◆ PROBLEM DESCRIPTION
Please state the number of lines in the entries below where the word "agent" appears. Include nothing else.

◆ MATERIAL SHOWN
____________

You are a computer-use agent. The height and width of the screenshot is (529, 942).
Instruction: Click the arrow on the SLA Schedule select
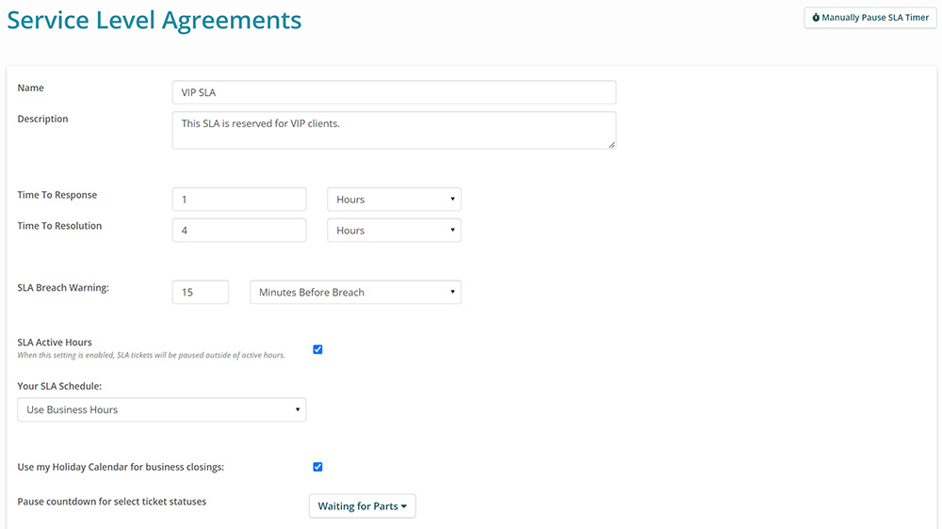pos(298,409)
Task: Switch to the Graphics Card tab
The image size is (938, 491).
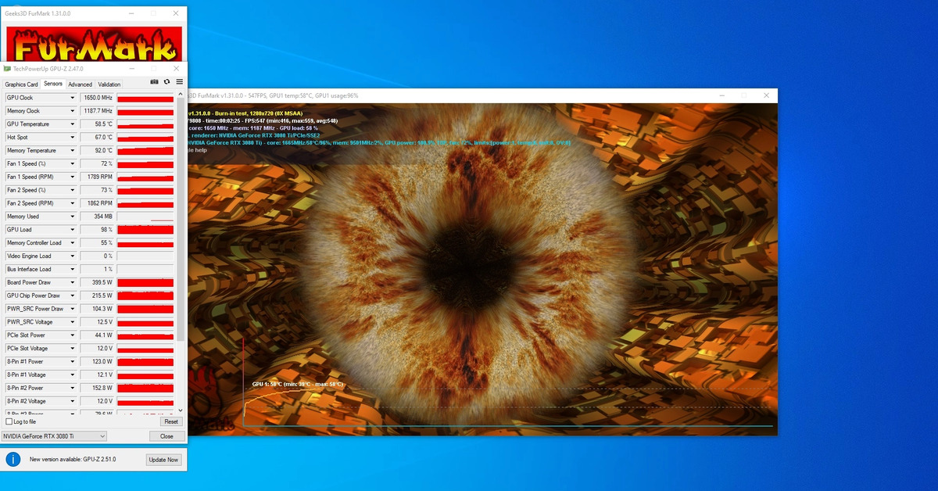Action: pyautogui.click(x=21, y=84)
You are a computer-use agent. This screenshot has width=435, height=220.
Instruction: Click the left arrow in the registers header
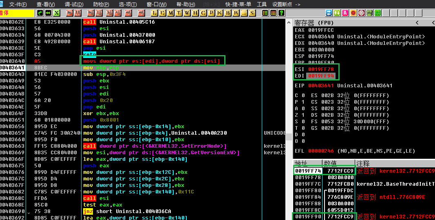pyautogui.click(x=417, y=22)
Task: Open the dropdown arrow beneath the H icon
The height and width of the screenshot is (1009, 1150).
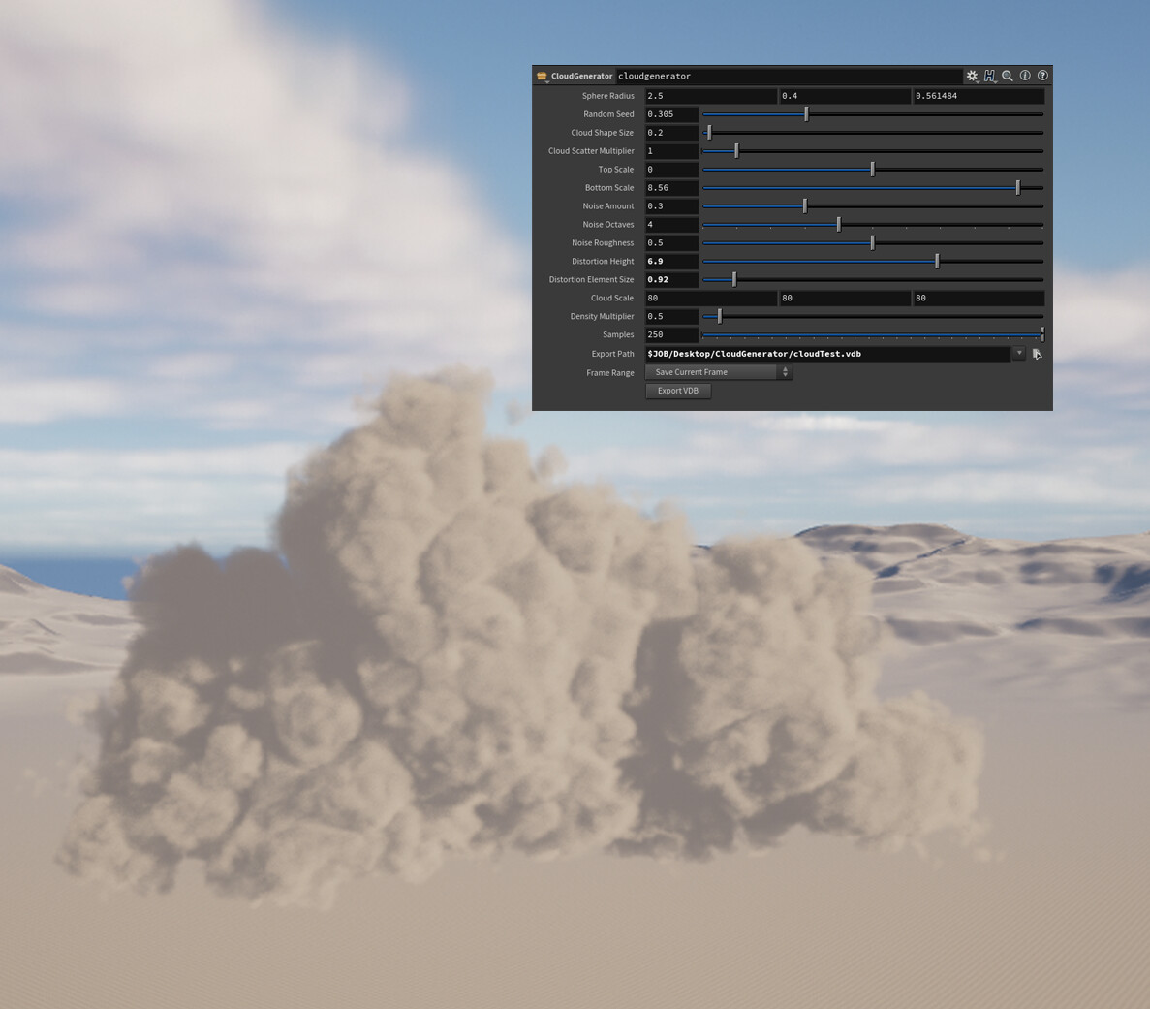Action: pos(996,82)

____________

◆ OUTPUT FOR THIS EXERCISE
2